Personally I feel that you wanted that job, you do it the best you can without all the poor me, help me out, what is in it for me bullshit.

[All of this whining because you were offered the option of using HTML?]

While I am on the topic of the world revolving around me. What is with PPD. OMG you have a baby, your tired, your sore,

[You lack clarity skills. I don't want to read your shorthand.]

your probabely have no help. Of course your going to be depressed.

[Are you ever going to get past this whining?]

Don't go looking for help. Buck up get over it.

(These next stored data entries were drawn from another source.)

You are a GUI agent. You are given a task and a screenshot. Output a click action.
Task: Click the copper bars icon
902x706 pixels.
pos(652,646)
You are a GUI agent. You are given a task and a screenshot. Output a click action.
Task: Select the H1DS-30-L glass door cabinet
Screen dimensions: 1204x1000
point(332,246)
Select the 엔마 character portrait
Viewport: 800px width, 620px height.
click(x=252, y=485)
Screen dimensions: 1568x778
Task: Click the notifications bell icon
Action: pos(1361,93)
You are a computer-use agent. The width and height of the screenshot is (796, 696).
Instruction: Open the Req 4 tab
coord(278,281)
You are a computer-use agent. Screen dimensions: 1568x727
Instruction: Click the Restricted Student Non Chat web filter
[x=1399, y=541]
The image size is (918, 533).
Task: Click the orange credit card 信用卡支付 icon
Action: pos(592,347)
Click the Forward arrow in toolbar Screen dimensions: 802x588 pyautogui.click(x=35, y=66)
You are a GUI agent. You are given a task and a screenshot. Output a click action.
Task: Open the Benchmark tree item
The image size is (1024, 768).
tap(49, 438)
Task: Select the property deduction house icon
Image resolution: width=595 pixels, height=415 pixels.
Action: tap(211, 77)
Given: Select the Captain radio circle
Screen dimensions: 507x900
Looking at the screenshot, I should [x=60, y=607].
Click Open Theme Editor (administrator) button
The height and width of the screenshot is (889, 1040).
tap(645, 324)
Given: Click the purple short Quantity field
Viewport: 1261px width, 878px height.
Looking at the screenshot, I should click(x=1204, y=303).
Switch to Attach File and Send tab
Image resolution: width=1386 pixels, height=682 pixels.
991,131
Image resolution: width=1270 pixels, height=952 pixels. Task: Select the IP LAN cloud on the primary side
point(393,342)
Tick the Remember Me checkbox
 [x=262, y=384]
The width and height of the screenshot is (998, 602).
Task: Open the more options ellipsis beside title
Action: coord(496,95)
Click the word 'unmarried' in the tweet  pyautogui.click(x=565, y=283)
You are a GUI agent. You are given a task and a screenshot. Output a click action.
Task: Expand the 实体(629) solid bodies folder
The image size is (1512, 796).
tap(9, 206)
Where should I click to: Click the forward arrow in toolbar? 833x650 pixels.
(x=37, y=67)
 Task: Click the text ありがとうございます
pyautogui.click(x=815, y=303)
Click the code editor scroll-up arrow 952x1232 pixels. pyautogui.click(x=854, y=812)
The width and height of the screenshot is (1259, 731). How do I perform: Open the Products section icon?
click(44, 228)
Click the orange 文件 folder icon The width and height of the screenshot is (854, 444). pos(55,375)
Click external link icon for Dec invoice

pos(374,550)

The world does not revolve around you. There is someone else you have to care about now. Do it and quit your bitchin!!

[And why do YOU care about postpartum depression? Why is that such a hot issue for you?]

One Liner:
Would you like a crayon, so we can brighten up this picture?

[I'm too old for crayons, and why should "we" brighten up the picture. If you're in the dark, I'm not going to fetch you a candle. Why should I help you color?]



Email : theotherwhitemeat@nctimes.net

UserID : andrew

[Not her name.]

Reasons for being a Heartless Bitch:
i hate people who have a heart to care for someone

[This is sad on so many levels.]

One Liner:
Bitches are bitches and i'm one of them

[Sorry, wrong again.]



Name: Daniel

Email : poordanny@aol.com

Reasons for being a Heartless Bitch:
I am sick of females and males that don't have a damm clue of what roles they want!!!

Case in point

Female to male

"So honey what do you want for Xmas" read as "I know want I want so I have to ask you what you want so I can tell you"

[Did you not want this? Why put up with it?]

Female's friend asks to speak to male on phone

"Hi how are you doing--- listen do you know what she wants for Xmas?

Read as

"Your girlfriend and I have had nothing better to do than walk in malls trying to figure out how to spend YOUR money"

[Stop dating gold-diggers. You can't have it both ways. You can't tell me that you hate men and women that don't know what they want, and whine about not getting what you want. Shit or get off the fucking pot, already.]

Male to female

"Yes honey I really love this $200.00 GPS unit you bought me for Xmas it goes really well with the $3000.00 gold bracelet I got you"

[Oh great. Sounds like you're the material one. Don't give what you're not ready to give. Otherwise, it's not a gift, it's a contract, and you should have gotten the terms established.]

Read as

" You fucking bitch,you want to be a kept women but you want to work also, to

[Hey, YOU picked her. By the way, if bitch is a bad thing, why are you applying? You live in a world of duplicity.]

keep your freedom. You tell me how much you earn at your job but you forget how much you spend on keeping yourself looking like the office power queen, You love taking my Jaguar to work but you bitch about the fact it gets 5 mpg and leave it at home when the tank is empty MERRY FUCKIN XMAS you cheap spoiled daddy's girl BITCH and I am a moron for being with you!!!

[Couldn't have said that better myself. You ARE a moron. If you want to sit in your own shit and cry, don't expect sympathy.]

One Liner:

Yes my love, I drink too much thats why I have your face printed on the bottle!!!!

[Sounds like you handle your liquor as well as you handle your money.]